World

US actor Bill Cosby faces sexual assault charge

Comedian Bill Cosby performs at the Maxwell C King Center for the Performing Arts, in Melbourne, Florida on December 14  
Comedian Bill Cosby performs at the Maxwell C King Center for the Performing Arts, in Melbourne, Florida on December 14   Comedian Bill Cosby performs at the Maxwell C King Center for the Performing Arts, in Melbourne, Florida on December 14  

US actor Bill Cosby has been charged with sexually assaulting a woman at his home 12 years ago - the first criminal charges brought against the comedian out of the torrent of allegations that destroyed his good-guy image.

He has been charged with aggravated indecent assault in a case that sets the stage for one of the biggest Hollywood celebrity trials, and which could see the 78-year-old jailed in the twilight of his life.

In bringing the case, Montgomery County District Attorney Risa Vetri Ferman overruled her predecessor, who declined to charge Cosby in 2005 when a Temple University employee first alleged that the comic drugged her and violated her at his mansion in suburban Philadelphia.

The TV star acknowledged under oath a decade ago that he had sexual contact with the woman but he said it was consensual.

The charges were announced just days before the 12-year statute of limitations for bringing charges was set to run out.

Pennsylvania prosecutors reopened the case over the summer as damaging testimony was unsealed in a related civil lawsuit against Cosby and as dozens of other women came forward with similar accusations.

Many of those alleged assaults date back decades, and the statute of limitations for bringing charges has expired in nearly every case.

The woman, who is now 42, is ready to face Cosby in court, her lawyer Dolores Troiani said earlier this year.

"She's a very strong lady," Ms Troiani said. "She'll do whatever they request of her."

The charges add to the towering list of legal problems facing the actor, including defamation and sex abuse lawsuits filed in Boston, Los Angeles and Pennsylvania.
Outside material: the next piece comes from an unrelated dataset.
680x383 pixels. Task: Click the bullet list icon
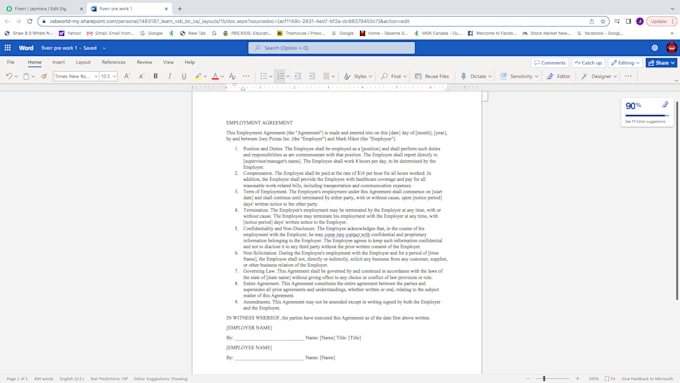(x=263, y=76)
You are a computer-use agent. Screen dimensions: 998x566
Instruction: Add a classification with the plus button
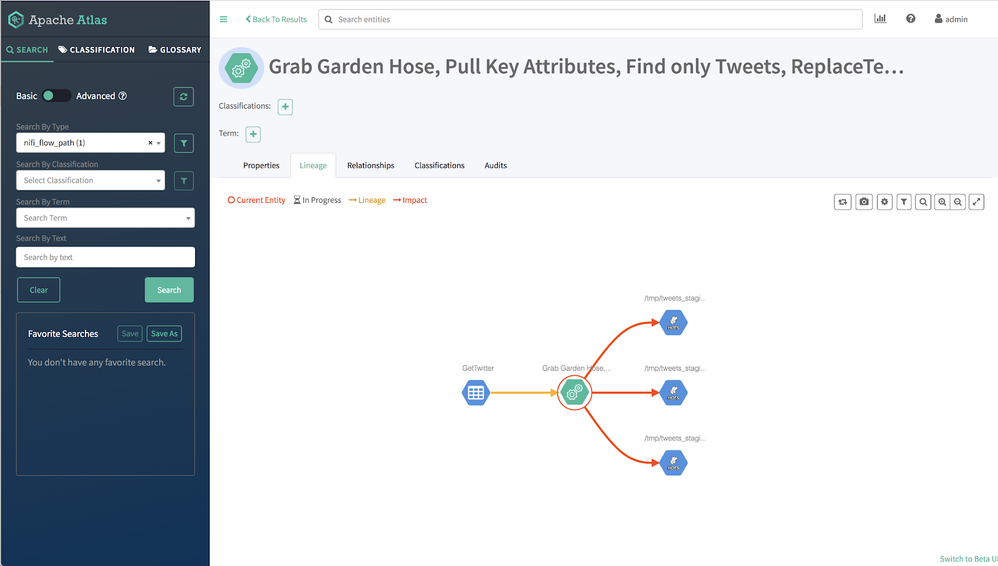tap(285, 107)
In 1965, Cosby became the first black actor to land a leading role in a network drama I Spy, and he went on to earn three Emmys.

Over the next three decades, the Philadelphia-born comic created TV's animated Fat Albert and the top-rated Cosby Show, the 1980s sitcom celebrated as ground-breaking television for its depiction of a warm and loving family headed by two black professionals - one a lawyer, the other a doctor.

The woman claims she was assaulted after going to his home in January 2004 for some career advice.

Then-district attorney Bruce Castor declined to charge Cosby, saying at the time that both the TV star and his accuser could be portrayed in "a less than flattering light".

This year, Mr Castor said the allegations in the woman's lawsuit were more serious than the account she gave police, and if that information had been known at the time, "we might have been able to make a case".

After the criminal case initially went nowhere, the woman settled her lawsuit against Mr Cosby in 2006 on confidential terms.